Therefore, many clubs have invested in opening up new channels to interact with their fans: from apps to e-commerce, via new social networks like Tik Tok. They have also begun to evaluate digital engagement activities beyond matchday, suddenly discovering that their fans are active 24/7. This awareness has led to a scramble for new tools, without a clear strategy including fans at the center in a value-based way.
Take the several apps in which many clubs have recently invested. Tools with impeccable UX and sometimes integrated e-shops often turn out to be mere duplicates of the official websites, lacking any strategy for continuous and challenging interactions with fans.
So what is missing to build a real fan engagement strategy?
An ongoing fan engagement strategy can only be based on structured gamification paths integrated between the various club's touchpoints. Even supposedly tactical activities such as contests, rewards, quizzes, surveys or the use of personalized social filters, if included in a data-driven strategy, are decisive in creating a two-way relationship with fans.
This strategy must be supported by technology able to map and analyze the user’s digital behavior, in order to provide them with tailored customer journeys, targeted one-to-one communication, exclusive shop deals, new content, unexpected benefits, etc. In other words, a strategy aimed at creating an ecosystem in which individual fans feel at the center of the club's focus.

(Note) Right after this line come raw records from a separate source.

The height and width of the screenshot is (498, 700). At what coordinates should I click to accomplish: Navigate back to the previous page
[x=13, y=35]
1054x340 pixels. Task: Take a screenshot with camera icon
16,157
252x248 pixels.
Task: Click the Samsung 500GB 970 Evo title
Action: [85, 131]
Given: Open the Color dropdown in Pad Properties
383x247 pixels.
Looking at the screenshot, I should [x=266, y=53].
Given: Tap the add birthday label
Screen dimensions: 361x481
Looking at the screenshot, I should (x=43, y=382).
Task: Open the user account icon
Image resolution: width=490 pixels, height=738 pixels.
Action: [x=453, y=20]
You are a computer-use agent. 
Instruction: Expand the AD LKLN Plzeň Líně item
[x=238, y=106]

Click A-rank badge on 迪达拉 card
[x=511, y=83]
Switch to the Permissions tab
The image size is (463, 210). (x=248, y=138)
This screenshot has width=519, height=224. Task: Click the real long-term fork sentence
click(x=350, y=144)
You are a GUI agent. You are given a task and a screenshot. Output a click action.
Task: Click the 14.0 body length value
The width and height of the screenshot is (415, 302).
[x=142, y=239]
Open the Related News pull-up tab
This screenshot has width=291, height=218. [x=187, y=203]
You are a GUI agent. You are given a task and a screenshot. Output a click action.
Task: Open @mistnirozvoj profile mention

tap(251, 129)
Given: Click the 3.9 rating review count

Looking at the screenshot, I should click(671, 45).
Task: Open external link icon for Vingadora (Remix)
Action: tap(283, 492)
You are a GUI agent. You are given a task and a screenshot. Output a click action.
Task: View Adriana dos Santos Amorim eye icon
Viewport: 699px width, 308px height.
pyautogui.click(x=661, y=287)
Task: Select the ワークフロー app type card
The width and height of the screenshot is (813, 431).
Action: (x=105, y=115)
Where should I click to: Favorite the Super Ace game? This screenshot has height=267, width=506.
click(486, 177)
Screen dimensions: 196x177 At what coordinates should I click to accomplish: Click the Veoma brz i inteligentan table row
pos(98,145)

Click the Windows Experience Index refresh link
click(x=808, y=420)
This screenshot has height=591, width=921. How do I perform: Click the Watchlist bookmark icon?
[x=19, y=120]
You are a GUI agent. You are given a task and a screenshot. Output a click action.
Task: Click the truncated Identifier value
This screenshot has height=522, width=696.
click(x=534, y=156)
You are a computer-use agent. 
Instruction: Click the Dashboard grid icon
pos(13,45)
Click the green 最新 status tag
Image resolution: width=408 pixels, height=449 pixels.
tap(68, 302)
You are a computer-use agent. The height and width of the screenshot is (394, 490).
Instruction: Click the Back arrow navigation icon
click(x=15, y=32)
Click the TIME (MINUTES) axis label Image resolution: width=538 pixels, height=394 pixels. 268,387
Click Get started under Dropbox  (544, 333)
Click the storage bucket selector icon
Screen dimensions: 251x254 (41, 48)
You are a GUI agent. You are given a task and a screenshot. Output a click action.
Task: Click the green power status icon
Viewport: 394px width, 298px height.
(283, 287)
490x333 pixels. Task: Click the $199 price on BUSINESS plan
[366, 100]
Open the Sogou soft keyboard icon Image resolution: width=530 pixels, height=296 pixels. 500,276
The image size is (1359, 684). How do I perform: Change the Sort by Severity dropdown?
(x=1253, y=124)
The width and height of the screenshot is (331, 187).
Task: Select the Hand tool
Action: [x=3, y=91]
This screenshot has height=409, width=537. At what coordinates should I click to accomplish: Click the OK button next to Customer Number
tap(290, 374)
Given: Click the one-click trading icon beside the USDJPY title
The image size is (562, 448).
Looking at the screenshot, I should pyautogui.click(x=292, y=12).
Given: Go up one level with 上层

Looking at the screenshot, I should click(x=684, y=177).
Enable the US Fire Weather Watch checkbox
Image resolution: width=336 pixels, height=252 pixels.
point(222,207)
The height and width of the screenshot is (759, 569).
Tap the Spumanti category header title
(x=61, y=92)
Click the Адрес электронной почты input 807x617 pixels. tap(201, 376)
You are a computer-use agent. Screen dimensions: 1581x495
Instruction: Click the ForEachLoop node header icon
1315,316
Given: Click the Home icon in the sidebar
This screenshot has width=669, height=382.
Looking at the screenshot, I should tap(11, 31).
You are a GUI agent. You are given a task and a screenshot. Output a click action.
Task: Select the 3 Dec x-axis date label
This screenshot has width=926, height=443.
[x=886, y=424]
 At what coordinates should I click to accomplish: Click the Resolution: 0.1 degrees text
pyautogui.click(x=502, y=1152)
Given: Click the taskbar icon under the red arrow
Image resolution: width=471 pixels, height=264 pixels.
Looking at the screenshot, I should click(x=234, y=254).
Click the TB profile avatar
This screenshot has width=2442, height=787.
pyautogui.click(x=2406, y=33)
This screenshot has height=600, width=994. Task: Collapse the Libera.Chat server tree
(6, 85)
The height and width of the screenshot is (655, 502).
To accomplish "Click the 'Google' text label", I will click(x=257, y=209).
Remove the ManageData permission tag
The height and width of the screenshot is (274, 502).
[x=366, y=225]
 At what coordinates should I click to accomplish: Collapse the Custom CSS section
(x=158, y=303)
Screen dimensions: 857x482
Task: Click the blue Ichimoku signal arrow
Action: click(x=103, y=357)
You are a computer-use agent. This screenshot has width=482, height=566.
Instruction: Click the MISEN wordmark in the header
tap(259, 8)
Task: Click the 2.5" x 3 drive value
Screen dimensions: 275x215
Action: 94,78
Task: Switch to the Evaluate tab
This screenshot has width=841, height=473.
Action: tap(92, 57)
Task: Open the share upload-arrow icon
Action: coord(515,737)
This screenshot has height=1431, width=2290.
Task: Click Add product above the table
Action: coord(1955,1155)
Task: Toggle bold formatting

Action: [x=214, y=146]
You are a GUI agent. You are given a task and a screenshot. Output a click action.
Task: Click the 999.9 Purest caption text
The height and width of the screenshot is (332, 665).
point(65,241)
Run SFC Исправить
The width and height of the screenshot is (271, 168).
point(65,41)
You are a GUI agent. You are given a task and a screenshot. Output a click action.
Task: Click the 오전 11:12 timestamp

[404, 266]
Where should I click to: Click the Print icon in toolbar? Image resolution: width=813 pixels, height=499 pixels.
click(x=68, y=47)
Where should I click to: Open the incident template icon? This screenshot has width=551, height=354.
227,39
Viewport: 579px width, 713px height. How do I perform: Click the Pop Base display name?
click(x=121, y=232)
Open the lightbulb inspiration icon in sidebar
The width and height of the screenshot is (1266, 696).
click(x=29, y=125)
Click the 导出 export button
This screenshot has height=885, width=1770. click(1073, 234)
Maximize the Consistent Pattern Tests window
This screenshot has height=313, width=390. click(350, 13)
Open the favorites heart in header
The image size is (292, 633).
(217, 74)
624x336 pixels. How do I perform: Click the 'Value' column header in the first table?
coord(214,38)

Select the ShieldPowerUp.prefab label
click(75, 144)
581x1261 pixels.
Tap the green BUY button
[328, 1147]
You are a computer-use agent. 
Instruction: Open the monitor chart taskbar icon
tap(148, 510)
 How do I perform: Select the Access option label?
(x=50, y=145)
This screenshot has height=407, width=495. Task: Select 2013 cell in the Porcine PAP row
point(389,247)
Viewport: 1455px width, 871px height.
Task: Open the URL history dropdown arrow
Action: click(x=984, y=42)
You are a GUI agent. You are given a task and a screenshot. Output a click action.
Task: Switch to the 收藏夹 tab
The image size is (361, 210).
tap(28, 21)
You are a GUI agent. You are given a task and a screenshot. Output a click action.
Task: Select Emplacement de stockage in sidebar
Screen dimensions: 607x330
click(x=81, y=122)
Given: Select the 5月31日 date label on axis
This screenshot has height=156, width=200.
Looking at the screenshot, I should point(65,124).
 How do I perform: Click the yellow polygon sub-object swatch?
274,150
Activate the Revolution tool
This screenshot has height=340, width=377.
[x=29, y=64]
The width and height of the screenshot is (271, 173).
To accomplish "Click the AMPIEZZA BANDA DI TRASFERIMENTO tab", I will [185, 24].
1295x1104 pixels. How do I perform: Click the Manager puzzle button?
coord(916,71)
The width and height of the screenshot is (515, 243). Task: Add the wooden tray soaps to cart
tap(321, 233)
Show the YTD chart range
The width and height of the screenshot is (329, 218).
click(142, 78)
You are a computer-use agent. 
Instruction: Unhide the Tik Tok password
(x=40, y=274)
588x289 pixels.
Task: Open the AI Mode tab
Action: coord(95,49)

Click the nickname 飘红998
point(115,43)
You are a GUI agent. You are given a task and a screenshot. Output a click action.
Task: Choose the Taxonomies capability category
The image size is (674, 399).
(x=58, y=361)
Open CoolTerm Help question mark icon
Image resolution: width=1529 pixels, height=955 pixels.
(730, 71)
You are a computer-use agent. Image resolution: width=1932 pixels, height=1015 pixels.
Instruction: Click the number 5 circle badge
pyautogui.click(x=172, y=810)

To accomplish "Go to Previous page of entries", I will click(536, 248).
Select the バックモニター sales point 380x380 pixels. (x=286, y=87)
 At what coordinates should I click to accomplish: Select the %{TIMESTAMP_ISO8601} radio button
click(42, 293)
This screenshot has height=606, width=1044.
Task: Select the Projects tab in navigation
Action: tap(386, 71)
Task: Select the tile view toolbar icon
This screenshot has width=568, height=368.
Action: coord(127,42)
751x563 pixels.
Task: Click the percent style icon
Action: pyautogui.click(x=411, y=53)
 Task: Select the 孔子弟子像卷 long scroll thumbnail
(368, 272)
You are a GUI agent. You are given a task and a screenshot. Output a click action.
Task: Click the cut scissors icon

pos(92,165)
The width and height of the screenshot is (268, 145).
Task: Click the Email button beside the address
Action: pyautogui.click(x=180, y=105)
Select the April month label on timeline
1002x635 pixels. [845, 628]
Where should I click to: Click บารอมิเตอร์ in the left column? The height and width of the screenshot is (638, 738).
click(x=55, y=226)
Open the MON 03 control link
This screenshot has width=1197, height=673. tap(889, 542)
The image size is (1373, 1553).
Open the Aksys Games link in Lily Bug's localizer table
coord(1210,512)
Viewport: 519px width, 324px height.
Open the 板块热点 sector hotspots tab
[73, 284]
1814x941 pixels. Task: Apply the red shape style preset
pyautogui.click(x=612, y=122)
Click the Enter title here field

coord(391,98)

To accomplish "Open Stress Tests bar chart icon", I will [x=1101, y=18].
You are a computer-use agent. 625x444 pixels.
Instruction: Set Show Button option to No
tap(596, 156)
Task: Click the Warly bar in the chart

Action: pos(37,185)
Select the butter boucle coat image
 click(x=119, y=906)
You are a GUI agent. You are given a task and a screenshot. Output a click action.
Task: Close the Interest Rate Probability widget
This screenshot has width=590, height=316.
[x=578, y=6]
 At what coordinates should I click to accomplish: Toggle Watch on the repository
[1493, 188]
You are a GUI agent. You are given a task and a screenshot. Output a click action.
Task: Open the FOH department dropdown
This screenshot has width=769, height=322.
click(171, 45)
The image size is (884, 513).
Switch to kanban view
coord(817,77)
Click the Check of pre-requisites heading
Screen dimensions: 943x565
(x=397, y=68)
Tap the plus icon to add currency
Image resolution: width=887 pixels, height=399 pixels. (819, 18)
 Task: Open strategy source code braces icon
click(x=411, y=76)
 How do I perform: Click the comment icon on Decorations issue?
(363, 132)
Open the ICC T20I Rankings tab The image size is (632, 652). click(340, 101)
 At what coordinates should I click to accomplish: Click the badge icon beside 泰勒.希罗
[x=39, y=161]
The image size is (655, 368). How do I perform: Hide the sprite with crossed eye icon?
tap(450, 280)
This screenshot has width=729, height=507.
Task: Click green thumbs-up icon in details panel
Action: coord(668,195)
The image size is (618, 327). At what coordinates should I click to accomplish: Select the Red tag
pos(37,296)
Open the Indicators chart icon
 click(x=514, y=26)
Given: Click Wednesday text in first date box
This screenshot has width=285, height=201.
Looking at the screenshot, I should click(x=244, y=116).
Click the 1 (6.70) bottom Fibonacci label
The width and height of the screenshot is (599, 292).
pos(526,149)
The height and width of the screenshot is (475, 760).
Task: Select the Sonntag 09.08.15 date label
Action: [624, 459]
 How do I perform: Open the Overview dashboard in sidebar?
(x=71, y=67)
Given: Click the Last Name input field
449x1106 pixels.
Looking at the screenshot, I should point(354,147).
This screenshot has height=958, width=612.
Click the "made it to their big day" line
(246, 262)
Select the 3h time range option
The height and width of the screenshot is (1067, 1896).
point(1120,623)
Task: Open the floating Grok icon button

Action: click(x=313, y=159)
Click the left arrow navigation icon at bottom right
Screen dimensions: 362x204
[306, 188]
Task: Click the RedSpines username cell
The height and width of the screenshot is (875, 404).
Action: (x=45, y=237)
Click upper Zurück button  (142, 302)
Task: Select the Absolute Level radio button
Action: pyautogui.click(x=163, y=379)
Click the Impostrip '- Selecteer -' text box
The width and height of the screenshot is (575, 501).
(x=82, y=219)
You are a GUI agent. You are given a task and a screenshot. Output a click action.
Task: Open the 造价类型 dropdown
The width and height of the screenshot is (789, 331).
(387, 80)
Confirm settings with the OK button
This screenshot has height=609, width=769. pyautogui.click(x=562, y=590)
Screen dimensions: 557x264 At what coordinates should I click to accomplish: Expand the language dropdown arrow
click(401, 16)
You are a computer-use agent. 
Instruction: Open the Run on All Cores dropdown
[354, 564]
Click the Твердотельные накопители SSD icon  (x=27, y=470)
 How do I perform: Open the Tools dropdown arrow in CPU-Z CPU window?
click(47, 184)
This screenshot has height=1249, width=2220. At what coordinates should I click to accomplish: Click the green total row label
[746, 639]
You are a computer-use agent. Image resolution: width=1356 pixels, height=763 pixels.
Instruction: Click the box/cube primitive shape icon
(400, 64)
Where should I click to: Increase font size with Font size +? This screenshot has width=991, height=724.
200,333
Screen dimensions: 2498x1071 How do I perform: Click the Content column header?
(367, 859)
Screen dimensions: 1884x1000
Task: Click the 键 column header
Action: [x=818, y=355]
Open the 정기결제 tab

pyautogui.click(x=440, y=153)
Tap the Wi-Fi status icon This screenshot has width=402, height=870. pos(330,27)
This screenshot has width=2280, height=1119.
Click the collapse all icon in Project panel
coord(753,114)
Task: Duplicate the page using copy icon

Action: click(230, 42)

This kind of approach allows access to real-time analysis and cluster identity based on user habits and their behavior during daily team interactions. Going beyond social-demographic profiling and purely transactional information, either linked to event tickets or merchandising, means facilitating the construction of targeted marketing strategies for the benefit of the fan and providing the chance to involve sponsors and third parties in a deeper and more valuable way, thanks to careful understanding and analysis of the data.
Fan monetization strategies are now a must: clubs can no longer afford to ignore the dynamics that would allow them to engage the younger generations, less and less interested in sports in the traditional sense and much more drawn to the world of e-games.
If digital channels are just a nice showcase to show off successes without creating active fan participation, it will be increasingly difficult to grab their attention and challenge other competitors, who have already implemented strategies to engage new generations of fans.
In 2019 Liverpool CEO Peter Moore stated that, in his point of view, their most dangerous opponent was not Guardiola's Manchester City, but Fortnite, the video game. Why? Football and video games are both competing for young people's time and attention.